La mise en place de l'Administration civile
des Postes en Algérie
Nous avons vu précédemment que les possessions françaises dans le Nord de l'Afrique se limitaient à certaines villes du littoral, à leur proche banlieue et à Constantine que l'armée d'Afrique décida de conserver à tout prix.

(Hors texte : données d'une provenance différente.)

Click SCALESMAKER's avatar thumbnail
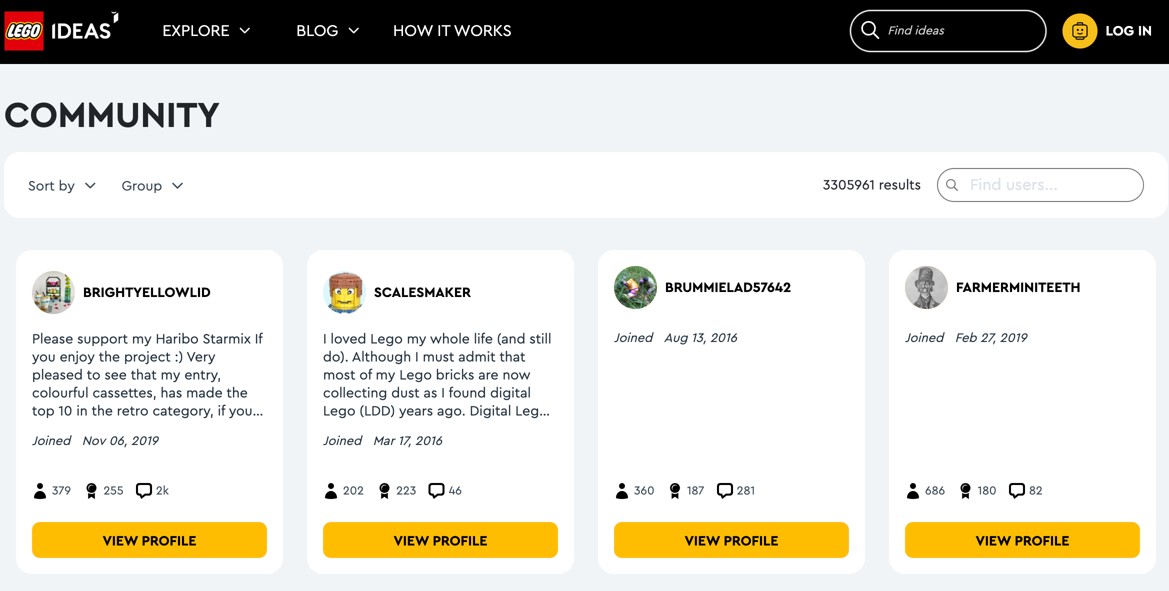The image size is (1169, 591). click(344, 292)
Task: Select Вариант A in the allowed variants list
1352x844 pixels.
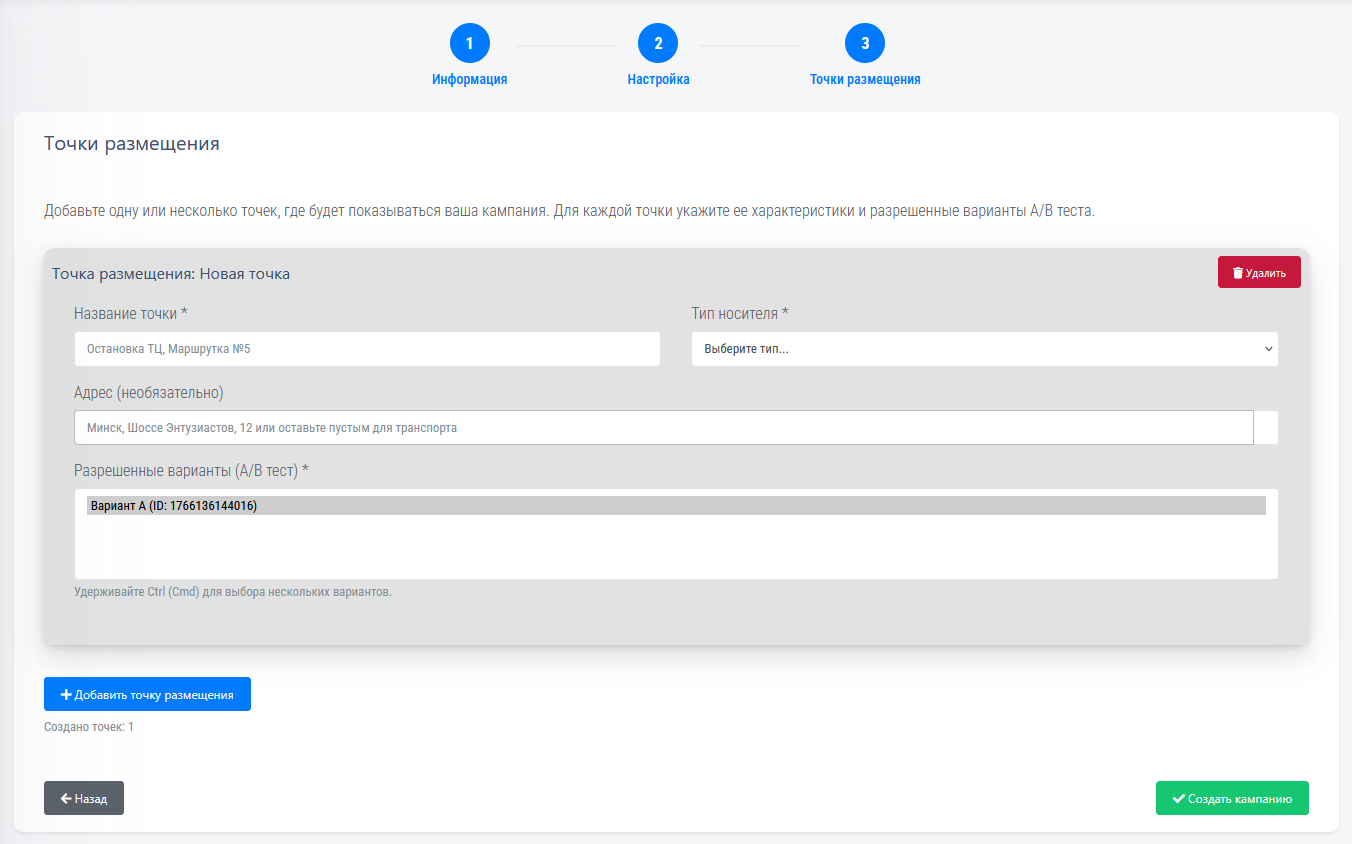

Plusieurs partis d'opposition en France et certains chefs militaires_ dont le maréchal VALEE nommé Gouverneur le 20 Novembre 1838, militaient pour une occupation restreinte et une politique d'entente et de bon voisinage avec un Etat musulman dirigé par ABD EL KADER comme le laissait supposer le traité de LA TAFNA du 30 Mai 1837. Cette politique de bon voisinage échoua, ABD EL KADER assimilant à un acte d'agression le passage des Portes de Fer par les Français le 28 Octobre 1839. Cet acte était pour lui une violation de son territoire; il décida d'y répondre par la guerre sainte qu'il déclara aux Français le 12 Novembre 1839. Le jour même les destructions de fermes, les razzias de troupeaux et les massacres de colons commencèrent. L'uvre de colonisation était ruinée, la disette régnait dans les villes où les prix ne cessaient de monter.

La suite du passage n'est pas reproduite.